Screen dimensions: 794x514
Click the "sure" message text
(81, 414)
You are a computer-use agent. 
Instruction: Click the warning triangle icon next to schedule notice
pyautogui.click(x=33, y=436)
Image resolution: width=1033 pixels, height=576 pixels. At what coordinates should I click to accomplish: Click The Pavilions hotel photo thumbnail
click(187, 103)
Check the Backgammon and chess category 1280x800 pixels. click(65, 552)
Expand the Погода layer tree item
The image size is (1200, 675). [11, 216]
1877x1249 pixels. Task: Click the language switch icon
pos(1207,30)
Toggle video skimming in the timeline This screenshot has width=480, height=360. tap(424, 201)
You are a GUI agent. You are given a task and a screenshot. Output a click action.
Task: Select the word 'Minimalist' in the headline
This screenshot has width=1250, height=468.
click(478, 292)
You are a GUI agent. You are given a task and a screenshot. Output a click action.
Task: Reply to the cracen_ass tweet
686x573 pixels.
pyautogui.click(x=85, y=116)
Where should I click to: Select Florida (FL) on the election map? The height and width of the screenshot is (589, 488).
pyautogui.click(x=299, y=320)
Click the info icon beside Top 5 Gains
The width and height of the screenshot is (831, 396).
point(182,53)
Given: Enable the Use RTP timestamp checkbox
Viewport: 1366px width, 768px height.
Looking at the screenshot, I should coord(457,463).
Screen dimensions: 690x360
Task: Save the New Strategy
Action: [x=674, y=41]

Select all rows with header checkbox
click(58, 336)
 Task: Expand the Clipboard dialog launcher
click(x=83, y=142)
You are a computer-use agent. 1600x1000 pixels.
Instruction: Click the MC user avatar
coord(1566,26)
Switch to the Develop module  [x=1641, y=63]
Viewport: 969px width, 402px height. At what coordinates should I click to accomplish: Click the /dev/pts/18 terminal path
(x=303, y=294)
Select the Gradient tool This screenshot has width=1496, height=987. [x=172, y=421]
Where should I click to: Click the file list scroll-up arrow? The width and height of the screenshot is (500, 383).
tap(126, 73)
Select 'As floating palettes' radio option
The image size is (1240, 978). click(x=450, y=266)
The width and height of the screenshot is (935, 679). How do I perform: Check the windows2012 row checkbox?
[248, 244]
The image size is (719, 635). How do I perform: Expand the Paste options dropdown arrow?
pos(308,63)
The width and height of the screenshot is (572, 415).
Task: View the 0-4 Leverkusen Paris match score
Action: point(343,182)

■ ■ ■

Whenever a line above contains "agent", copy that line.

You are a computer-use agent. 
You are a GUI agent. You are given a task and a screenshot. Output a click action.
You are a GUI agent. You are given a task and a screenshot. Output a click action.
You are a computer-use agent. 1600x1000 pixels.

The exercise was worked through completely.